• SEZIONE TESTO
SETTIMANA 7 OTTOBRE GLI ULTIMI ARTICOLI

SETTIMANA 2 OTTOBRE GLI ULTIMI ARTICOLI

Un progetto formativo per i migranti

Versoprobo è una società cooperativa sociale nata nel 2009 che sta realizzando un progetto formativo per la riabilitazione sociale dei migranti.

Inizialmente si occupava e gestiva servizi socio-sanitari-assistenziali;  nello specifico, case di riposo per anziani auto e non auto-sufficienti e gruppi appartamento per pazienti psichiatrici. 

La svolta

Nel 2015, nel pieno degli arrivi di un numero sempre più elevato di migranti, Versoprobo iniziò a pensare a un nuovo modo di vedere e interpretare l’accoglienza, che si discostasse dal solo assistenzialismo volto a coprire un’emergenza ma che mettesse al centro la figura del migrante.

Inserito nel contesto della comunità locale,  così da permettergli di integrarsi nella nuova realtà e ottenere l’assistenza necessaria al termine di un’esperienza traumatica come quella della migrazione.

Nacque cosi l’idea del progetto formativo.

I migranti accolti sono in prevalenza di genere maschile di età compresa tra i 18 ed i 30 anni e sono accolti in strutture abitative di grandi dimensioni così da permettere un’assistenza migliore e poter avviare così un progetto formativo e collaborazioni proficue con gli enti territoriali circostanti.

I numeri

29 sono le strutture adibite all’accoglienza di adulti, minori e famiglie, gestendo in ogni suo aspetto il servizio di accoglienza.

Versoprobo attualmente si occupa di circa 1042 beneficiari del servizio e impiega circa 300 dipendenti.

La Cooperativa svolge attività per conto dalle prefetture di Torino, Novara, Alessandria, Asti, Verbania, Biella, Vercelli e Varese e si è guadagnata la fiducia e l’apprezzamento per la serietà e l’impegno dimostrati.

La storia

Collins, Suleymane, Lamarana e Ionkou mostrano orgogliosi i loro diplomi che hanno appena conseguito. Tutto questo grazie al lavoro svolto dal centro migranti di Gozzano gestito dalla cooperativa Versoprobo in collaborazione con l’ente formativo Enaip che ha permesso lo svolgimento del progetto formativo:

“Sono ragazzi – dicono i coordinatori Martino Giustina e Alex Didino – che si sono impegnati moltissimo per superare la barriera linguistica e le nuove materie che hanno dovuto affrontare. Adesso speriamo che qualcuno li chiami per un posto di lavoro. Sono pronti e competenti.”

• CONSEGNA 1
Puoi citare alla lettera il passo del testo su Versoprobo che comincia dalle parole "Inizialmente si occupava" e si chiude dopo "quella della migrazione."?
• CONSEGNA 2
Rispondi a queste domande sul testo su Versoprobo:
(a) In che anno è nata Versoprobo?
(b) Quanti dipendenti impiega all'incirca la cooperativa?
(c) Con quale ente formativo ha collaborato il centro migranti di Gozzano?
• CONSEGNA 3
Come si traduce in inglese questa frase del testo su Versoprobo: "Versoprobo attualmente si occupa di circa 1042 beneficiari del servizio e impiega circa 300 dipendenti."?

• I DATI
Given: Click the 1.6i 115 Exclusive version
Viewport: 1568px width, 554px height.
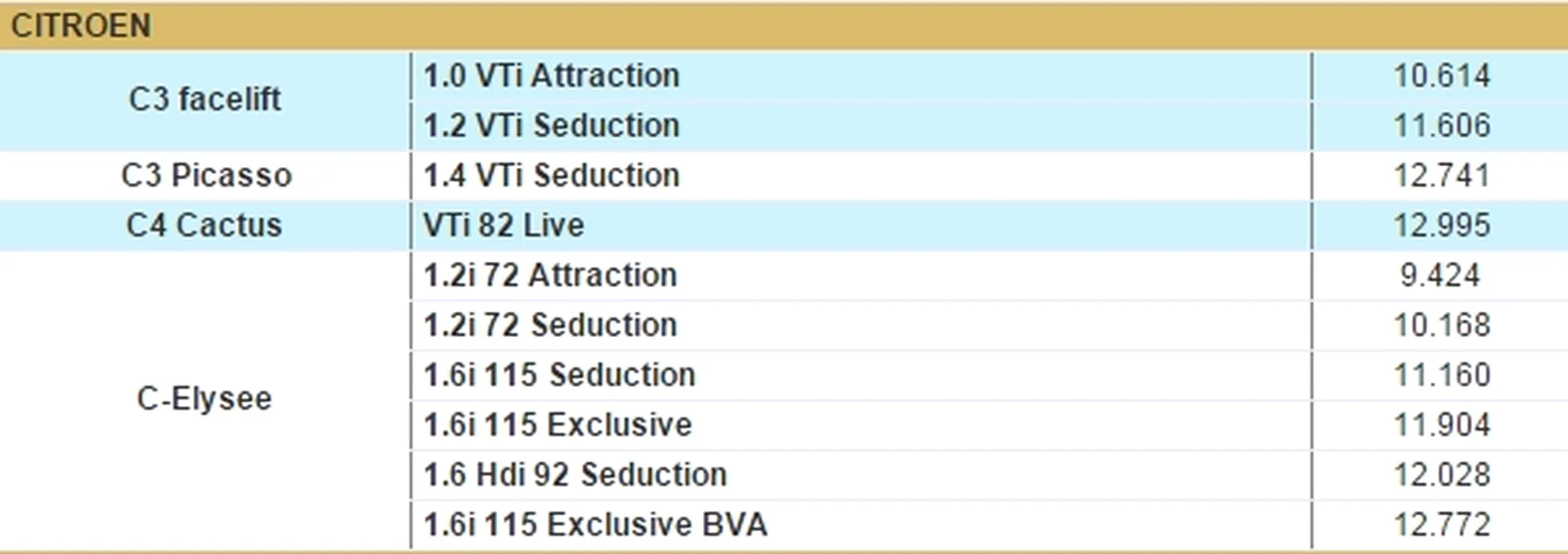Looking at the screenshot, I should (x=558, y=424).
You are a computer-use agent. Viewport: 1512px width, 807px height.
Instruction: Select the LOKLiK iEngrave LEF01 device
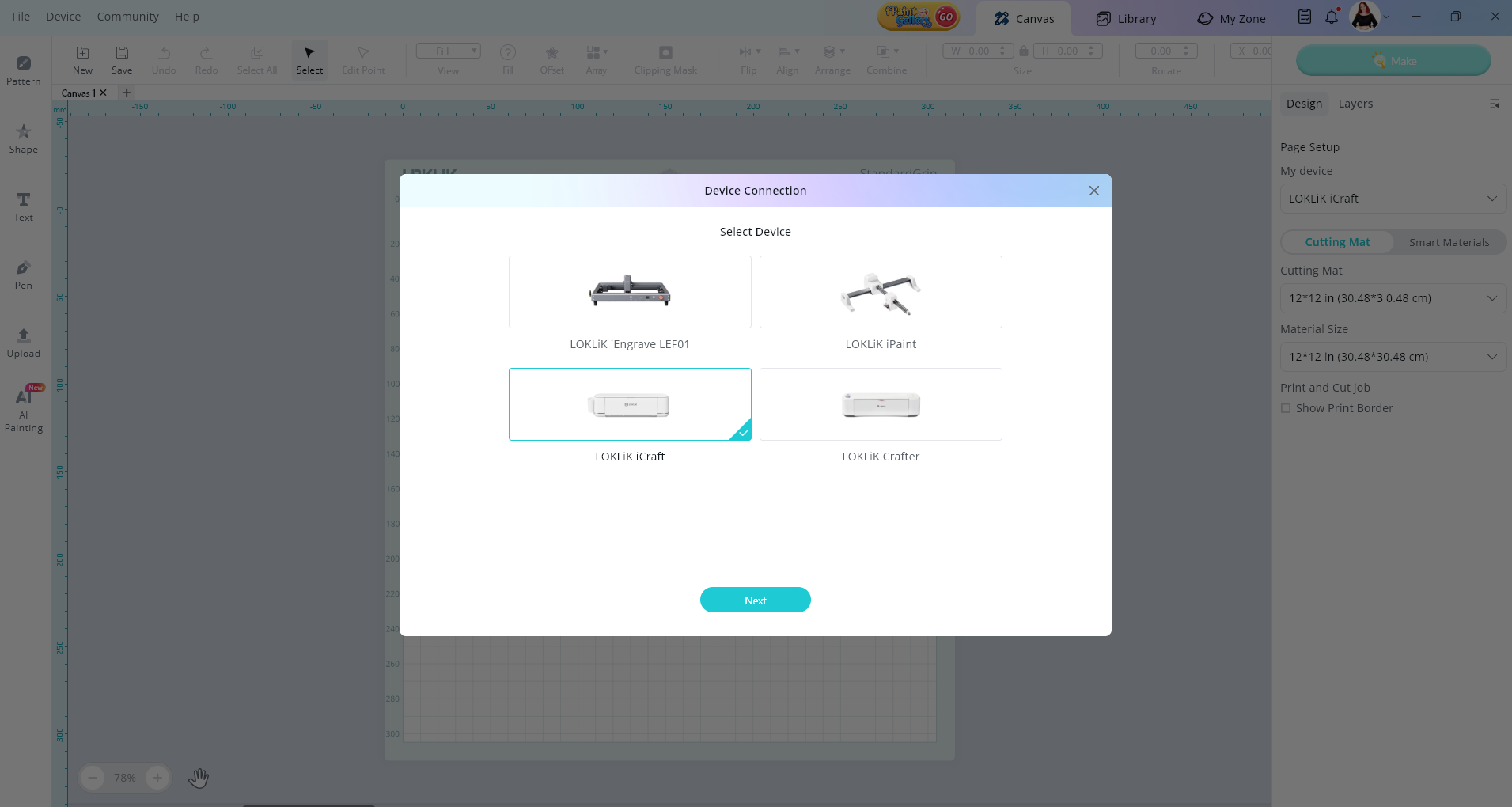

• SPAZIO RISPOSTA 1
Inizialmente si occupava e gestiva servizi socio-sanitari-assistenziali;  nello specifico, case di riposo per anziani auto e non auto-sufficienti e gruppi appartamento per pazienti psichiatrici. 

La svolta

Nel 2015, nel pieno degli arrivi di un numero sempre più elevato di migranti, Versoprobo iniziò a pensare a un nuovo modo di vedere e interpretare l’accoglienza, che si discostasse dal solo assistenzialismo volto a coprire un’emergenza ma che mettesse al centro la figura del migrante.

Inserito nel contesto della comunità locale,  così da permettergli di integrarsi nella nuova realtà e ottenere l’assistenza necessaria al termine di un’esperienza traumatica come quella della migrazione.

• SPAZIO RISPOSTA 2
(a) Nel 2009.
(b) Circa 300.
(c) Con l'ente formativo Enaip.

• SPAZIO RISPOSTA 3
Versoprobo currently takes care of about 1,042 beneficiaries of the service and employs about 300 workers.